Exercise details:
Render the material below as a JSON list of strings, one string per line, leaving out any blank lines.

···

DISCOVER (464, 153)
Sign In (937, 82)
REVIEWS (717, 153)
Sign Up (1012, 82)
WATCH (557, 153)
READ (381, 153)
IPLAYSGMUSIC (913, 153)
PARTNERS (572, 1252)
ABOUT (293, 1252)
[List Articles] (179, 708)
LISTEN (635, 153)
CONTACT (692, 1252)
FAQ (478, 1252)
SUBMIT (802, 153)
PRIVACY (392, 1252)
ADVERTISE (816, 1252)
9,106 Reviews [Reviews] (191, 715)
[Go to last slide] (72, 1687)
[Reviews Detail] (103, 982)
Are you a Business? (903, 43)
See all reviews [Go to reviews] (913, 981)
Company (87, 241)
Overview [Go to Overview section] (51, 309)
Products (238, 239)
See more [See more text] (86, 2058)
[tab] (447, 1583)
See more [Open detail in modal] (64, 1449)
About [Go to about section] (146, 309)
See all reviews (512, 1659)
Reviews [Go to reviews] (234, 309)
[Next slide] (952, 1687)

···

Output:
[
  "DISCOVER (464, 153)",
  "Sign In (937, 82)",
  "REVIEWS (717, 153)",
  "Sign Up (1012, 82)",
  "WATCH (557, 153)",
  "READ (381, 153)",
  "IPLAYSGMUSIC (913, 153)",
  "PARTNERS (572, 1252)",
  "ABOUT (293, 1252)",
  "[List Articles] (179, 708)",
  "LISTEN (635, 153)",
  "CONTACT (692, 1252)",
  "FAQ (478, 1252)",
  "SUBMIT (802, 153)",
  "PRIVACY (392, 1252)",
  "ADVERTISE (816, 1252)",
  "9,106 Reviews [Reviews] (191, 715)",
  "[Go to last slide] (72, 1687)",
  "[Reviews Detail] (103, 982)",
  "Are you a Business? (903, 43)",
  "See all reviews [Go to reviews] (913, 981)",
  "Company (87, 241)",
  "Overview [Go to Overview section] (51, 309)",
  "Products (238, 239)",
  "See more [See more text] (86, 2058)",
  "[tab] (447, 1583)",
  "See more [Open detail in modal] (64, 1449)",
  "About [Go to about section] (146, 309)",
  "See all reviews (512, 1659)",
  "Reviews [Go to reviews] (234, 309)",
  "[Next slide] (952, 1687)"
]